Many of us probably know someone who has lost their home in this economic downturn, and therefore can empathize with whatever situation—whether they lost their job or were a victim of predatory lending—made it nearly impossible for them to stay current on their credit obligations (mortgage as well as credit cards, auto loans, etc.).

At the same time, there are a growing number of “strategic defaulters” or “walkaways” who, it could be argued, garner less sympathy. Approximately 35% of mortgage defaults were strategic defaulters in September 2010, according to the University of Chicago Booth School of Business—up from 26% in March 2009. These are people who stop making payments on their mortgage despite having the financial ability to make the payments. This is particularly associated with the situation where the loan amount is considerably higher than the value of the property.

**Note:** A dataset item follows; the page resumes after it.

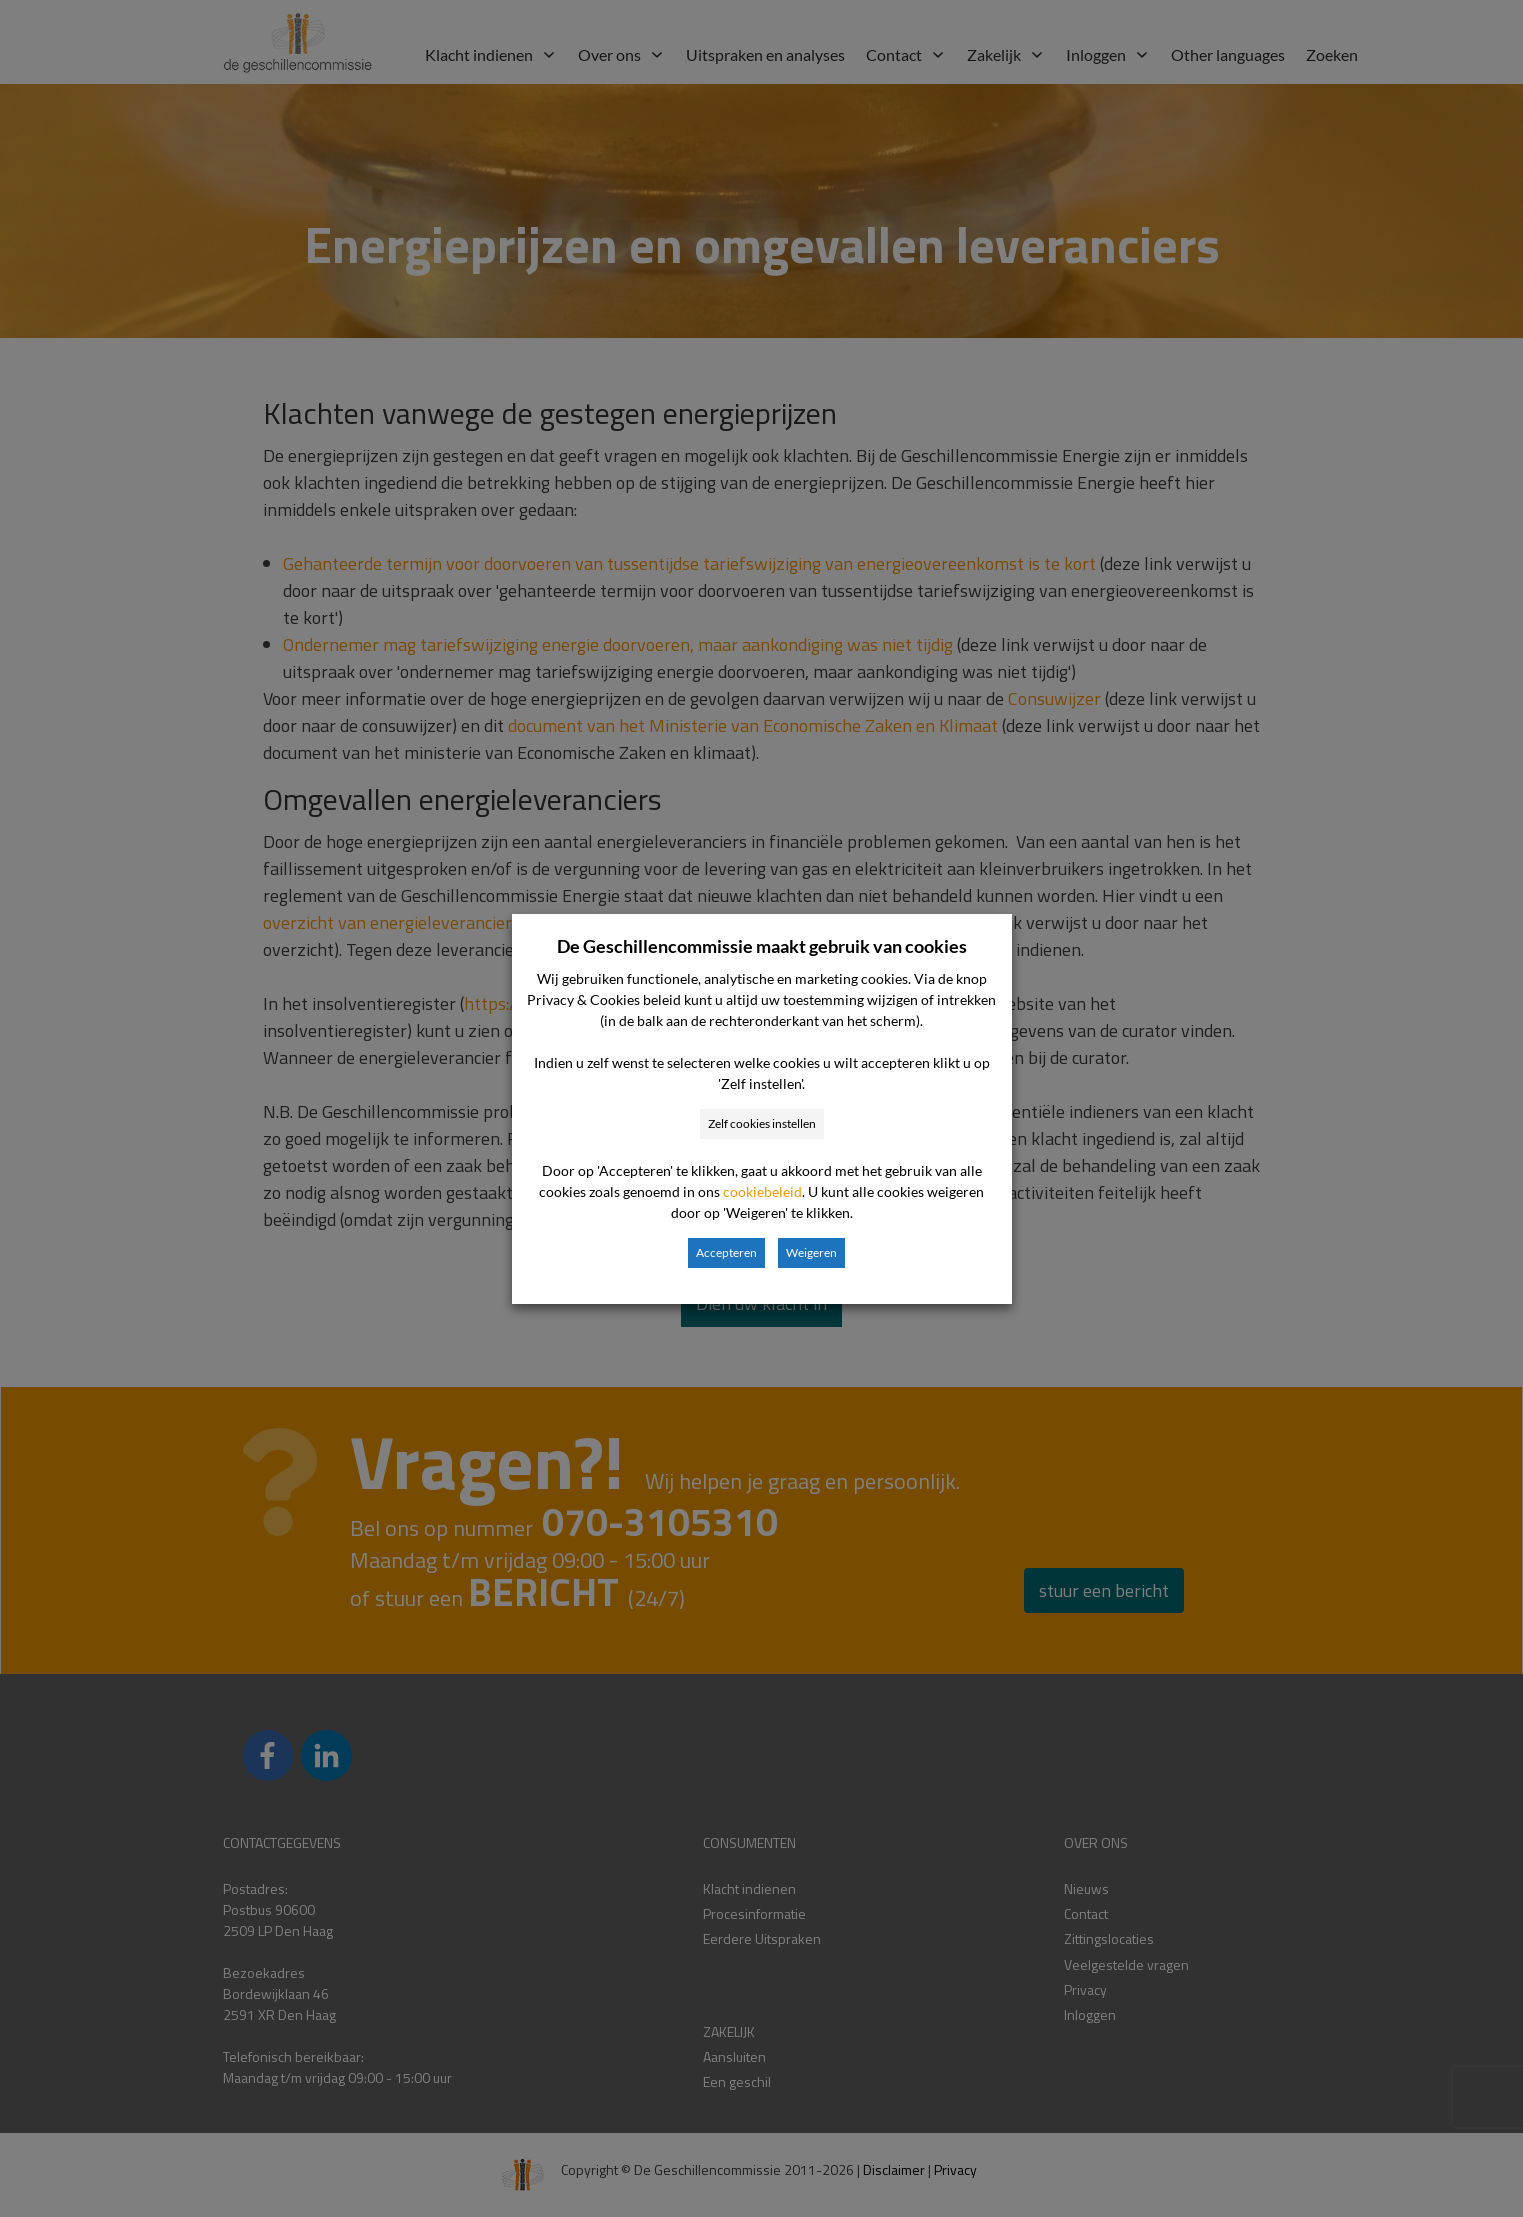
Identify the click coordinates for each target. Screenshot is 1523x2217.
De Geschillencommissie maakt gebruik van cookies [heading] (762, 946)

The property has negative equity or is “underwater”—and in many cases is expected to remain so for the foreseeable future.

[Consumer resource: Take the Debt Diet Challenge with Jean Chatzky and Credit.com]

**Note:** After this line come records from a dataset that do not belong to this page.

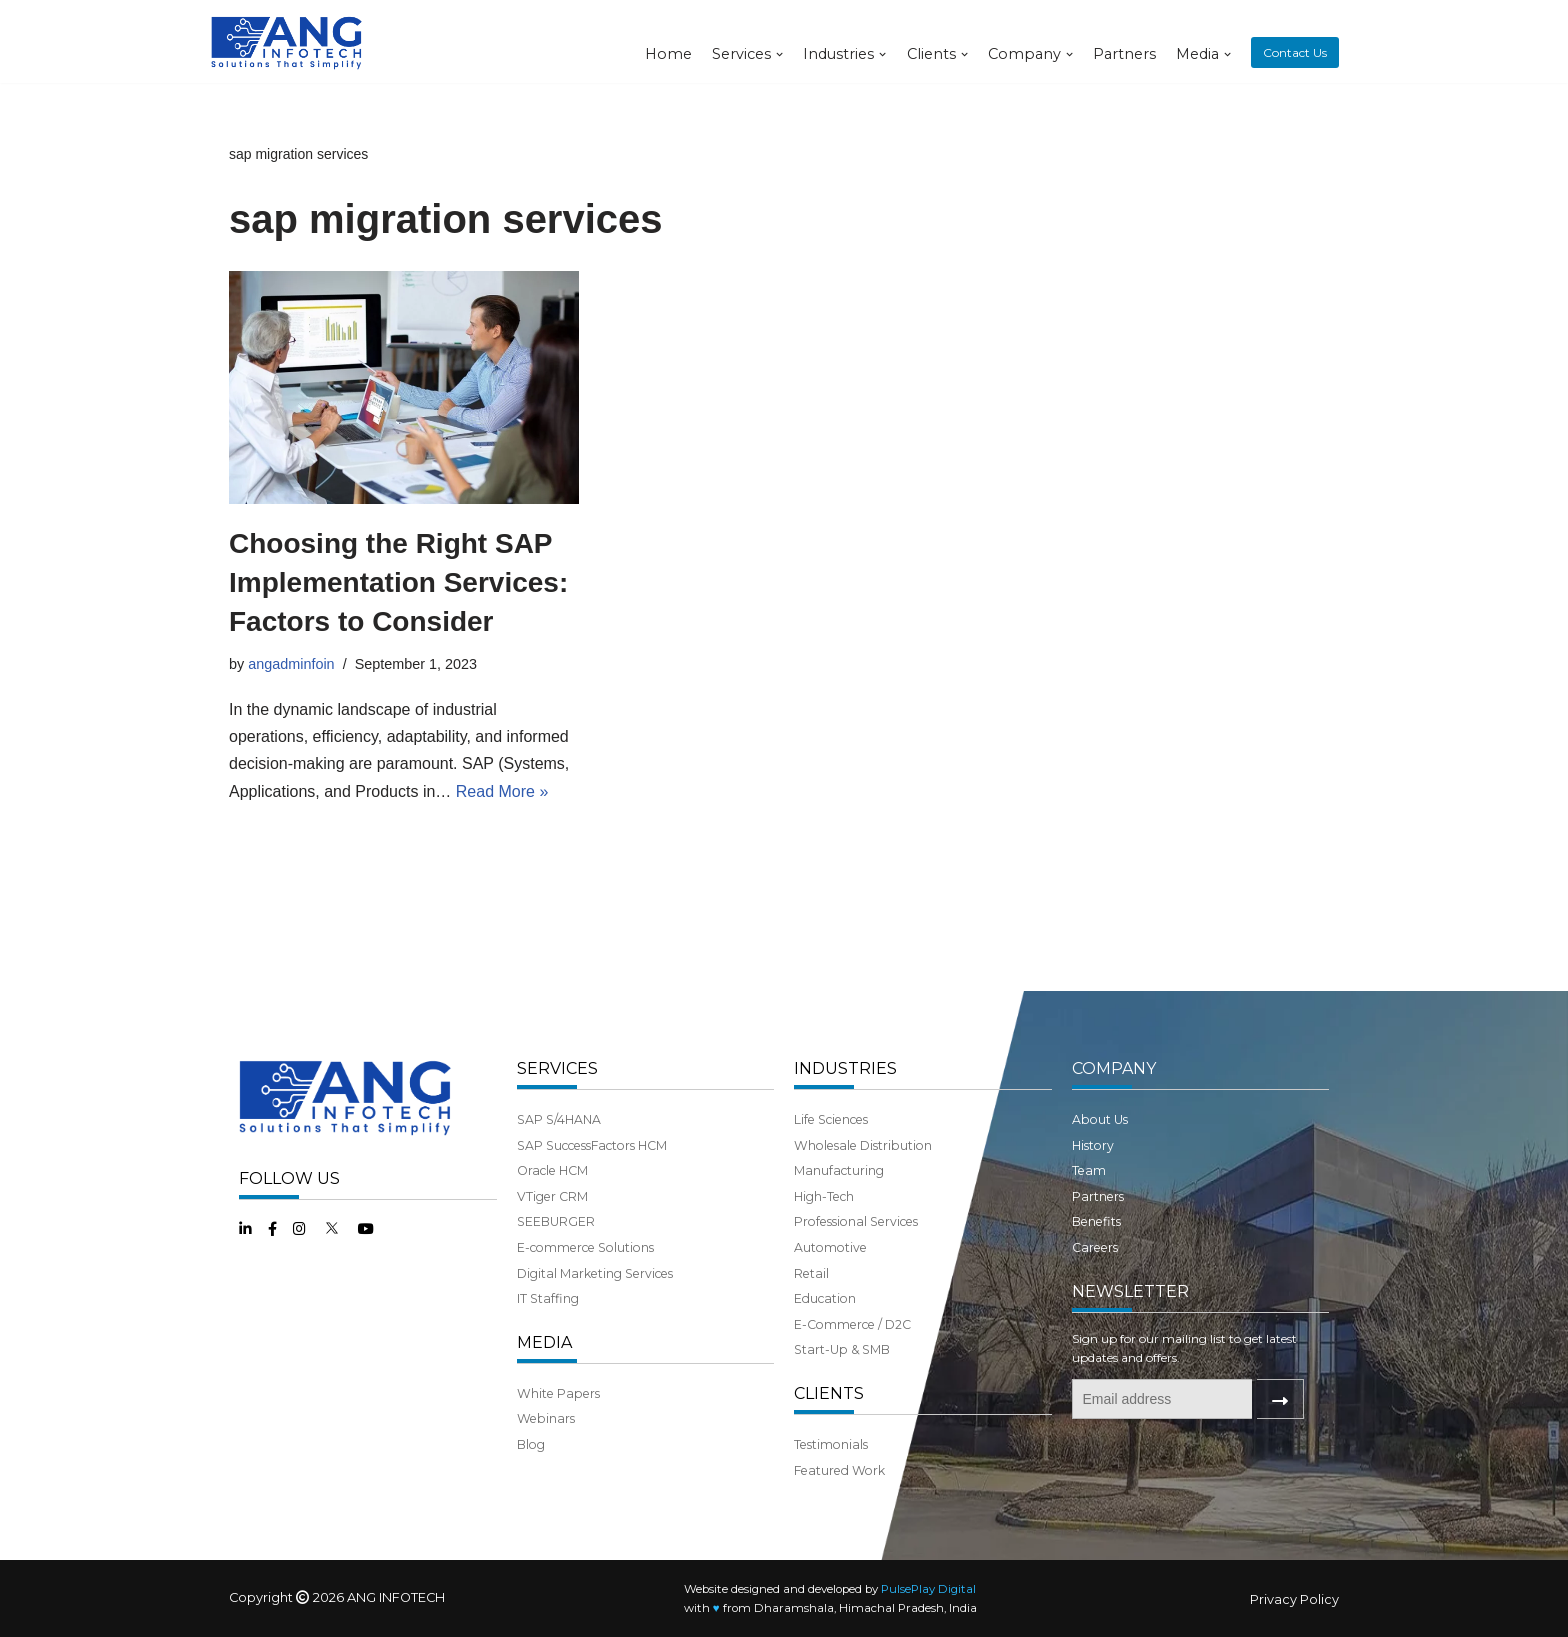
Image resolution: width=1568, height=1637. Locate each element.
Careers (1095, 1247)
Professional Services (856, 1221)
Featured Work (839, 1470)
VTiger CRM (552, 1196)
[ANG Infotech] (289, 41)
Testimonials (831, 1444)
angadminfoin (291, 664)
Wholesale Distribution (863, 1145)
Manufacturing (839, 1170)
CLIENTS (829, 1393)
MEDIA (544, 1342)
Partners (1124, 54)
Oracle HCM (552, 1170)
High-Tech (824, 1196)
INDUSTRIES (845, 1068)
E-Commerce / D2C (852, 1324)
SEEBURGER (556, 1221)
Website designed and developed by (830, 1589)
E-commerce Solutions (585, 1247)
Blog (531, 1444)
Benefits (1096, 1221)
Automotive (830, 1247)
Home (668, 54)
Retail (811, 1273)
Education (825, 1298)
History (1093, 1145)
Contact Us (1295, 52)
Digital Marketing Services (595, 1273)
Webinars (546, 1418)
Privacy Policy (1294, 1599)
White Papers (558, 1393)
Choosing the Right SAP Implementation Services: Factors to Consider (398, 582)
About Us (1100, 1119)
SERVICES (557, 1068)
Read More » (502, 791)
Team (1089, 1170)
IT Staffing (548, 1298)
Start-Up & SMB (842, 1349)
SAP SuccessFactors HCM (592, 1145)
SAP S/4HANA (559, 1119)
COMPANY (1114, 1068)
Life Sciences (831, 1119)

For example, the median home price in Merced, California, was $116,000 in the first quarter of 2011—down 68% from its peak in 2006, according to a recent USA Today article.  Three of five homeowners with a mortgage in Merced owe more on their loans than their houses are worth, compared with about one in five nationally.   Some of these people will likely make the “strategic” decision to walk away from the property even though they have the ability to make the payment.  They are willing to accept how this decision will affect their credit score (up to a 150-point drop in a FICO score), which will make it difficult for them to get affordable credit in the near future.

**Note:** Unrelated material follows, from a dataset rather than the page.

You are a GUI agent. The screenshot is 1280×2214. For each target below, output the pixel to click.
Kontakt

Take heed, new analytics are being developed and tested that help lenders identify likely strategic defaulters before they hand over the keys to the house.

FICO has just announced the development of a new analytic solution lenders can use to identify mortgage loan holders who are most likely to walk away from the loan.  If mortgage servicers adopt the solution, they can more accurately identify the potential strategic defaulter before he/she walks away, and intervene to educate them on the negative ramifications of walking away, as well as pointing them to alternative solutions to modify their loans.

[Article: Strategic Default and the Morality of Walking Away]

FICO research found that the credit profile of the strategic defaulter differs from how general defaulters have managed their credit prior to defaulting.  They tend to have:

  • Higher FICO scores
  • Lower utilization on their credit cards/less likely to be overlimit
  • Less retail credit balances
  • Shorter time living in the property (less established roots in community/less equity in home)
  • Active opening of new credit in most recent 6 months

The growing trend of consumers walking away from their mortgage obligation has several negative impacts:

  • For the strategic defaulter, it will negatively impact his/her credit score—increasing the cost of credit and potentially other living expenses (rent, insurance, etc.).
  • If you reside in a recourse state, servicers that sell a foreclosed property for less than the amount owed on the mortgage can still pursue the defaulter for the difference.
  • The ability to purchase a new home in the foreseeable future is affected. According to policy changes announced by Fannie Mae in July 2010, defaulting borrowers who walk away but had the capacity to pay or did not complete a modification alternative in good faith will be ineligible for a new Fannie Mae-backed mortgage loan for seven years from the date of foreclosure (borrowers who have extenuating circumstances may be eligible for new loan in a shorter timeframe).
  • The decision to walk away from a mortgage loan also negatively impacts the local community by increasing vacancy rates, reducing the tax base and further stagnating economic recovery.

Strategic defaults have negative impacts for servicers, investors, borrowers and the community as a whole.  Hopefully these new predictive analytics will help servicers identify potential strategic defaulters before it is too late to take alternative actions that can have a more positive outcome for everyone.